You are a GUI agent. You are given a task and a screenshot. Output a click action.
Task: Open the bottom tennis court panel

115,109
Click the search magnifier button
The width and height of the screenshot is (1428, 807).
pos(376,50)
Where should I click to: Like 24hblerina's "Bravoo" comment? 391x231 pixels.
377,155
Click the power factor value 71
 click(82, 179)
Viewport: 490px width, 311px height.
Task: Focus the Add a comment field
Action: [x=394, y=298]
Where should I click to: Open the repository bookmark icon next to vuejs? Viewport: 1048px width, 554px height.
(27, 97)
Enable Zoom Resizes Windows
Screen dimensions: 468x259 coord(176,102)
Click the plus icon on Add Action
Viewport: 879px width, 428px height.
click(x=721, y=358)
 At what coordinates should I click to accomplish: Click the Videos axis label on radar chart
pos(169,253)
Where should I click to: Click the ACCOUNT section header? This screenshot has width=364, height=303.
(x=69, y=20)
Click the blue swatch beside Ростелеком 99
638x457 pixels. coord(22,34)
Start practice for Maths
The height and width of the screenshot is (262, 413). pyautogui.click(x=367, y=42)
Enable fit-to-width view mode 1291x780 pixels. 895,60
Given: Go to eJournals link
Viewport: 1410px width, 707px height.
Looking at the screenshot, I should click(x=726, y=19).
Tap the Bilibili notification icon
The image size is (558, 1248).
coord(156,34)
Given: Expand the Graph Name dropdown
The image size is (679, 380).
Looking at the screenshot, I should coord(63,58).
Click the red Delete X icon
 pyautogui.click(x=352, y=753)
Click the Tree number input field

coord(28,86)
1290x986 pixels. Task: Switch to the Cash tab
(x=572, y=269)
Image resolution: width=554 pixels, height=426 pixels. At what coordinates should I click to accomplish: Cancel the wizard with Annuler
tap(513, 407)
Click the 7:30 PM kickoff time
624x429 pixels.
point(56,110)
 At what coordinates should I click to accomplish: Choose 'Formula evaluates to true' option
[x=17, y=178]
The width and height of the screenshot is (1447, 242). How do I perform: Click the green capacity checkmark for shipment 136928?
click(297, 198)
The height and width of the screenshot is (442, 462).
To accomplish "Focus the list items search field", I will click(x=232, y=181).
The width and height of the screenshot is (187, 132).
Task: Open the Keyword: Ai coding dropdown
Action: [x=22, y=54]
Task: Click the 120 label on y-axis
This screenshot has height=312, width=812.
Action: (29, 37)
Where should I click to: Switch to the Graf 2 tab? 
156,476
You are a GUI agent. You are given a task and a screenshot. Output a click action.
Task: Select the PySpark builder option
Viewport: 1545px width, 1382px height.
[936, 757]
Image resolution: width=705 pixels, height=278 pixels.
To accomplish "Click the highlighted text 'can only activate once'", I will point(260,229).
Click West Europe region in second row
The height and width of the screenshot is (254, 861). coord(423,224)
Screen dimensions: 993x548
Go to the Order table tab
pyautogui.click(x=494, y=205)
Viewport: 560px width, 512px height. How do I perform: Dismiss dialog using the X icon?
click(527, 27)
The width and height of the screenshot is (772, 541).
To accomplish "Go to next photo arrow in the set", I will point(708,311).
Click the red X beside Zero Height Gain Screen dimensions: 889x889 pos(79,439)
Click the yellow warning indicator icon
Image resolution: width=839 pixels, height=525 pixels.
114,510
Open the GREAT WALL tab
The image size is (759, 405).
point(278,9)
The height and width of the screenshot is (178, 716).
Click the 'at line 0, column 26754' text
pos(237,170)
+++
_Try it_
Please copy out the preceding data in full, exactly as written.

_Answer to this exercise_
You are a GUI agent. You are given a task and a screenshot. Output a click action.
Task: Open the bottom tennis court panel

115,109
Click the search magnifier button
The width and height of the screenshot is (1428, 807).
pos(376,50)
Where should I click to: Like 24hblerina's "Bravoo" comment? 391x231 pixels.
377,155
Click the power factor value 71
 click(82, 179)
Viewport: 490px width, 311px height.
Task: Focus the Add a comment field
Action: [x=394, y=298]
Where should I click to: Open the repository bookmark icon next to vuejs? Viewport: 1048px width, 554px height.
(27, 97)
Enable Zoom Resizes Windows
Screen dimensions: 468x259 coord(176,102)
Click the plus icon on Add Action
Viewport: 879px width, 428px height.
click(x=721, y=358)
 At what coordinates should I click to accomplish: Click the Videos axis label on radar chart
pos(169,253)
Where should I click to: Click the ACCOUNT section header? This screenshot has width=364, height=303.
(x=69, y=20)
Click the blue swatch beside Ростелеком 99
638x457 pixels. coord(22,34)
Start practice for Maths
The height and width of the screenshot is (262, 413). pyautogui.click(x=367, y=42)
Enable fit-to-width view mode 1291x780 pixels. 895,60
Given: Go to eJournals link
Viewport: 1410px width, 707px height.
Looking at the screenshot, I should click(x=726, y=19).
Tap the Bilibili notification icon
The image size is (558, 1248).
coord(156,34)
Given: Expand the Graph Name dropdown
The image size is (679, 380).
Looking at the screenshot, I should coord(63,58).
Click the red Delete X icon
 pyautogui.click(x=352, y=753)
Click the Tree number input field

coord(28,86)
1290x986 pixels. Task: Switch to the Cash tab
(x=572, y=269)
Image resolution: width=554 pixels, height=426 pixels. At what coordinates should I click to accomplish: Cancel the wizard with Annuler
tap(513, 407)
Click the 7:30 PM kickoff time
624x429 pixels.
point(56,110)
 At what coordinates should I click to accomplish: Choose 'Formula evaluates to true' option
[x=17, y=178]
The width and height of the screenshot is (1447, 242). How do I perform: Click the green capacity checkmark for shipment 136928?
click(297, 198)
The height and width of the screenshot is (442, 462).
To accomplish "Focus the list items search field", I will click(x=232, y=181).
The width and height of the screenshot is (187, 132).
Task: Open the Keyword: Ai coding dropdown
Action: [x=22, y=54]
Task: Click the 120 label on y-axis
This screenshot has height=312, width=812.
Action: (29, 37)
Where should I click to: Switch to the Graf 2 tab? 
156,476
You are a GUI agent. You are given a task and a screenshot. Output a click action.
Task: Select the PySpark builder option
Viewport: 1545px width, 1382px height.
[936, 757]
Image resolution: width=705 pixels, height=278 pixels.
To accomplish "Click the highlighted text 'can only activate once'", I will point(260,229).
Click West Europe region in second row
The height and width of the screenshot is (254, 861). coord(423,224)
Screen dimensions: 993x548
Go to the Order table tab
pyautogui.click(x=494, y=205)
Viewport: 560px width, 512px height. How do I perform: Dismiss dialog using the X icon?
click(527, 27)
The width and height of the screenshot is (772, 541).
To accomplish "Go to next photo arrow in the set", I will point(708,311).
Click the red X beside Zero Height Gain Screen dimensions: 889x889 pos(79,439)
Click the yellow warning indicator icon
Image resolution: width=839 pixels, height=525 pixels.
114,510
Open the GREAT WALL tab
The image size is (759, 405).
point(278,9)
The height and width of the screenshot is (178, 716).
Click the 'at line 0, column 26754' text
pos(237,170)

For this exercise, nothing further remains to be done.